Mark’s deeply held and enthusiastic love of people shone though his every piece of writing and, personally, made him the very easiest and indeed, the very best of friends to make and keep. As Mark himself wrote in his book Friendships, “friendship has nothing at all to do with fame or success, but with that sudden click of reciprocity or pleasure in companionship that helps make life worth living”. Mark counted among his many, many friends Dukes and domestic servants; bishops and escorts; academics and rock stars and, from the universal outpourings of respect and affection emanating from all, it is clear that he met each with the same earnest curiosity and generosity of spirit. For me, he was a shining exception to the rule that one should never meet one’s heroes: my awe and respect for Mark was merely supplemented with the very deepest affection and true friendship.

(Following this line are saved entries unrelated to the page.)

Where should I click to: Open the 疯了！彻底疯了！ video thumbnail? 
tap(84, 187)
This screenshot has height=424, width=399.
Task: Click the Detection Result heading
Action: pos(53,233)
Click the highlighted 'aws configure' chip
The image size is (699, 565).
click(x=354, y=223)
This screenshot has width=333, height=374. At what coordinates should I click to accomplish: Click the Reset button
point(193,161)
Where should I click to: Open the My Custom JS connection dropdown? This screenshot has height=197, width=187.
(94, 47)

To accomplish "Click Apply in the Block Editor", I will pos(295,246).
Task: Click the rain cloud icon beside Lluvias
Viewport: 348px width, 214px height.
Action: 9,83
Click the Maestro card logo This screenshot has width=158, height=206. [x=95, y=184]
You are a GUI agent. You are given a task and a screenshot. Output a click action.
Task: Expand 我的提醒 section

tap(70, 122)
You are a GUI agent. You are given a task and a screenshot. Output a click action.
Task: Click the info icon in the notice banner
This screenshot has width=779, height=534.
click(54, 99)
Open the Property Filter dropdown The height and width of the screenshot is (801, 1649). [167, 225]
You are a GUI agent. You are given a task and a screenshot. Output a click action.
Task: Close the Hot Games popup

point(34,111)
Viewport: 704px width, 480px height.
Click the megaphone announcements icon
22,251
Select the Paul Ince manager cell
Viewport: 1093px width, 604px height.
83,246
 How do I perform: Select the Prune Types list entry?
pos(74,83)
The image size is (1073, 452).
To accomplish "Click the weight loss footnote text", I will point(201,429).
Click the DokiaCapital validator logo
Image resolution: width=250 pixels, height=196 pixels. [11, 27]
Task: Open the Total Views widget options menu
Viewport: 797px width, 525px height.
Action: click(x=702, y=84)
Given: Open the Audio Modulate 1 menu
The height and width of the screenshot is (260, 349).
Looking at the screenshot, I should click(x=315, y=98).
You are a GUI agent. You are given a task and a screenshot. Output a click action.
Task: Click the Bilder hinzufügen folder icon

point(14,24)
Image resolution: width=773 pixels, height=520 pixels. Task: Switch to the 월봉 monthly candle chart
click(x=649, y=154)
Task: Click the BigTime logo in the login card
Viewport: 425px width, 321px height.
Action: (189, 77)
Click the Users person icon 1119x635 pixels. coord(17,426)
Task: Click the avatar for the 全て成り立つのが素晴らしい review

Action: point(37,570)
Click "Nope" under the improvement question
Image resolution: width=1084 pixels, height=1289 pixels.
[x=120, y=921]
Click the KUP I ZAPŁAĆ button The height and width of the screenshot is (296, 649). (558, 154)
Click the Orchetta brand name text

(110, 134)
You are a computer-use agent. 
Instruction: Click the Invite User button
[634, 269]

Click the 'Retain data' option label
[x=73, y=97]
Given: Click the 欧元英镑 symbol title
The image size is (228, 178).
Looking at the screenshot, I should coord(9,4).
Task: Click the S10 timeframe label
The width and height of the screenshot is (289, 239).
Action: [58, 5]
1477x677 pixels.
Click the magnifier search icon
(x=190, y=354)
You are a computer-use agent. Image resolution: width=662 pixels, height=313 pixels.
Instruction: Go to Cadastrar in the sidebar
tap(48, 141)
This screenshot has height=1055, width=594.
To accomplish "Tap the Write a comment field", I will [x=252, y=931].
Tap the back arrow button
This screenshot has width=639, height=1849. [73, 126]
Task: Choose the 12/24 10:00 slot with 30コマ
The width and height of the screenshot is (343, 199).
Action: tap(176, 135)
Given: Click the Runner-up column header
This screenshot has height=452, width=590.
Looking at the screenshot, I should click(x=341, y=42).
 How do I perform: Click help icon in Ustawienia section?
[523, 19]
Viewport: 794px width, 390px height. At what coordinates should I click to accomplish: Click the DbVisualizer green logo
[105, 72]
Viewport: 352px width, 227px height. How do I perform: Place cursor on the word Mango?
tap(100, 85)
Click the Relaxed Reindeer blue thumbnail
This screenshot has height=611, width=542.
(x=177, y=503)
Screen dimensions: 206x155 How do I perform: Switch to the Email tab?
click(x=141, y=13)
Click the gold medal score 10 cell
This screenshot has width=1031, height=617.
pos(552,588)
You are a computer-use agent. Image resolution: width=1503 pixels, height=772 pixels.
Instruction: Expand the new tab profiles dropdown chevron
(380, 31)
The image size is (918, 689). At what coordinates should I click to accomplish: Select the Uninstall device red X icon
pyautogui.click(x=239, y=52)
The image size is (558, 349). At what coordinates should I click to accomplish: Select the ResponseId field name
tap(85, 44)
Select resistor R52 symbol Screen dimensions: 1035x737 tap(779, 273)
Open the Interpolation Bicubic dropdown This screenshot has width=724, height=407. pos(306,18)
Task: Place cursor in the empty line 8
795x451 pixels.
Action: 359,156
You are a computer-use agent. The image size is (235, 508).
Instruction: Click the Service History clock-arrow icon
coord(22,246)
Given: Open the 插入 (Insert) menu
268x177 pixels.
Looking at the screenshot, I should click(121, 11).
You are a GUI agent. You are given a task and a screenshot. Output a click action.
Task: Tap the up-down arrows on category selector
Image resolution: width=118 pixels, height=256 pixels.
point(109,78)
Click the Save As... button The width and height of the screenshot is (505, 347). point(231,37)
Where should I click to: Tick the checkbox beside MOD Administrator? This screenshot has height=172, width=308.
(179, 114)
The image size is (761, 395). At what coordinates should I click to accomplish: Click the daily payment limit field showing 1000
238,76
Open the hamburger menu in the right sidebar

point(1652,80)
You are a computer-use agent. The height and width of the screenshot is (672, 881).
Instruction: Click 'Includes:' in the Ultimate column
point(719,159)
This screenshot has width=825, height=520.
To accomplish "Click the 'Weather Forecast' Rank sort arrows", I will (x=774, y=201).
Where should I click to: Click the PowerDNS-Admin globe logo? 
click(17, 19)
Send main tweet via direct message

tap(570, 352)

Yet above all, he wore his incalculably vast knowledge lightly. To my enthusiastic declarations that he had inspired countless thousands to a deep interest in architectural history, he always responded by recounting the story of his daughter Blanche, having been required to write a discursive essay for homework, penning a piece entitled “Boring Old Buildings or why I Hate Architecture”. With great equanimity and self-deprecating wit, he enthusiastically donned the mantle I had once jokingly suggested, when I declared that the volume of his work had rendered him “the Barbara Cartland of architectural history”.
The boyish embarrassment and gleeful pride Mark always displayed when someone raised the fact of Lucy Worsley’s having chosen his book as her greatest passion was the strongest possible indicator of his great modesty. For someone whose work had effected a radical revolution in thinking about architecture; whose dedication to conservation had saved large swathes of Georgian London and raised awareness of the true cost of its loss; and whose elegant writing and approachability of style had truly inspired countless thousands to take interest in the built environment, Dr Worsley’s imprimatur should have been the very least acknowledgement to be expected. An academic colossus standing astride nearly seventy years of utterly flawless work, unrivalled in its penetrating scholarship, Mark Girouard directly shaped several generations of architectural historians who, like Dr Worsley and I, could not be more proud to call ourselves Girouardians.